Problem to solve:
Write out all of the data again, precisely as it appears.

Supplied material:
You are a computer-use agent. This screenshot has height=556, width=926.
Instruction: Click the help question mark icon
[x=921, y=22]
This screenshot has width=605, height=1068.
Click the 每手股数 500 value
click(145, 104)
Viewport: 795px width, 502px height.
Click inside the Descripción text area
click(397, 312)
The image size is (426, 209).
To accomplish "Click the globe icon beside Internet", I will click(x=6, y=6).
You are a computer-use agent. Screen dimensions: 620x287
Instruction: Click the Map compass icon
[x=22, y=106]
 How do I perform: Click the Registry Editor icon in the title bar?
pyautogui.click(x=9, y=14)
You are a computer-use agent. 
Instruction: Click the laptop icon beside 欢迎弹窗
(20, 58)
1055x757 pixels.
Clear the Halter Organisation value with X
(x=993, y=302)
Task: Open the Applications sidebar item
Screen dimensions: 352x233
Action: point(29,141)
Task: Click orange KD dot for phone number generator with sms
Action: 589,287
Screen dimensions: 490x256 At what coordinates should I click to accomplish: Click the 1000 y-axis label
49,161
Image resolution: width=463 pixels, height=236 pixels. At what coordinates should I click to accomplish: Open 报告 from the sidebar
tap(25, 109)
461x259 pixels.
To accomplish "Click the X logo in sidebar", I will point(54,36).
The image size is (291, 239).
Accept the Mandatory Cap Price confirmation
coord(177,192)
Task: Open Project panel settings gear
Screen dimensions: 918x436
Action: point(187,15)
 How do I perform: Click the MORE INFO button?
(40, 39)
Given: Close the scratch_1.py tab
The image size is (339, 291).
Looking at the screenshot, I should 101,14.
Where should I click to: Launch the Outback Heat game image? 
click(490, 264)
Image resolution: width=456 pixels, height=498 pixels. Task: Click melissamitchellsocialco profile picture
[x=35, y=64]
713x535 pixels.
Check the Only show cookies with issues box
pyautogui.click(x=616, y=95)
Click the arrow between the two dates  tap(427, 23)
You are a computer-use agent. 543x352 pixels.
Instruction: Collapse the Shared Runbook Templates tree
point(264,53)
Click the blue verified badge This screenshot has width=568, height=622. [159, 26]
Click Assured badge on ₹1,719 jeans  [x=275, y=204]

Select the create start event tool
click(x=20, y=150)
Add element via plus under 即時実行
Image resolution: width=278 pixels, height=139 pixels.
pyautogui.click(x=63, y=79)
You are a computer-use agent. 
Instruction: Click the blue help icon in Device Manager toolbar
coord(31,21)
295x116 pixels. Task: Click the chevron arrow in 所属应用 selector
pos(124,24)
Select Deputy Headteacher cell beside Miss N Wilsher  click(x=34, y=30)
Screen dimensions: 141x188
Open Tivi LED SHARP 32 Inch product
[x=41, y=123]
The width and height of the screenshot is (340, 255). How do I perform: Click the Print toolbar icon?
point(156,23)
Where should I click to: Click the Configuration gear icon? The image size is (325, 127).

Exercise answer:
You are a computer-use agent. This screenshot has height=556, width=926.
Instruction: Click the help question mark icon
[x=921, y=22]
This screenshot has width=605, height=1068.
Click the 每手股数 500 value
click(145, 104)
Viewport: 795px width, 502px height.
Click inside the Descripción text area
click(397, 312)
The image size is (426, 209).
To accomplish "Click the globe icon beside Internet", I will click(x=6, y=6).
You are a computer-use agent. Screen dimensions: 620x287
Instruction: Click the Map compass icon
[x=22, y=106]
 How do I perform: Click the Registry Editor icon in the title bar?
pyautogui.click(x=9, y=14)
You are a computer-use agent. 
Instruction: Click the laptop icon beside 欢迎弹窗
(20, 58)
1055x757 pixels.
Clear the Halter Organisation value with X
(x=993, y=302)
Task: Open the Applications sidebar item
Screen dimensions: 352x233
Action: point(29,141)
Task: Click orange KD dot for phone number generator with sms
Action: 589,287
Screen dimensions: 490x256 At what coordinates should I click to accomplish: Click the 1000 y-axis label
49,161
Image resolution: width=463 pixels, height=236 pixels. At what coordinates should I click to accomplish: Open 报告 from the sidebar
tap(25, 109)
461x259 pixels.
To accomplish "Click the X logo in sidebar", I will point(54,36).
The image size is (291, 239).
Accept the Mandatory Cap Price confirmation
coord(177,192)
Task: Open Project panel settings gear
Screen dimensions: 918x436
Action: point(187,15)
 How do I perform: Click the MORE INFO button?
(40, 39)
Given: Close the scratch_1.py tab
The image size is (339, 291).
Looking at the screenshot, I should 101,14.
Where should I click to: Launch the Outback Heat game image? 
click(490, 264)
Image resolution: width=456 pixels, height=498 pixels. Task: Click melissamitchellsocialco profile picture
[x=35, y=64]
713x535 pixels.
Check the Only show cookies with issues box
pyautogui.click(x=616, y=95)
Click the arrow between the two dates  tap(427, 23)
You are a computer-use agent. 543x352 pixels.
Instruction: Collapse the Shared Runbook Templates tree
point(264,53)
Click the blue verified badge This screenshot has width=568, height=622. [159, 26]
Click Assured badge on ₹1,719 jeans  [x=275, y=204]

Select the create start event tool
click(x=20, y=150)
Add element via plus under 即時実行
Image resolution: width=278 pixels, height=139 pixels.
pyautogui.click(x=63, y=79)
You are a computer-use agent. 
Instruction: Click the blue help icon in Device Manager toolbar
coord(31,21)
295x116 pixels. Task: Click the chevron arrow in 所属应用 selector
pos(124,24)
Select Deputy Headteacher cell beside Miss N Wilsher  click(x=34, y=30)
Screen dimensions: 141x188
Open Tivi LED SHARP 32 Inch product
[x=41, y=123]
The width and height of the screenshot is (340, 255). How do I perform: Click the Print toolbar icon?
point(156,23)
Where should I click to: Click the Configuration gear icon? The image size is (325, 127).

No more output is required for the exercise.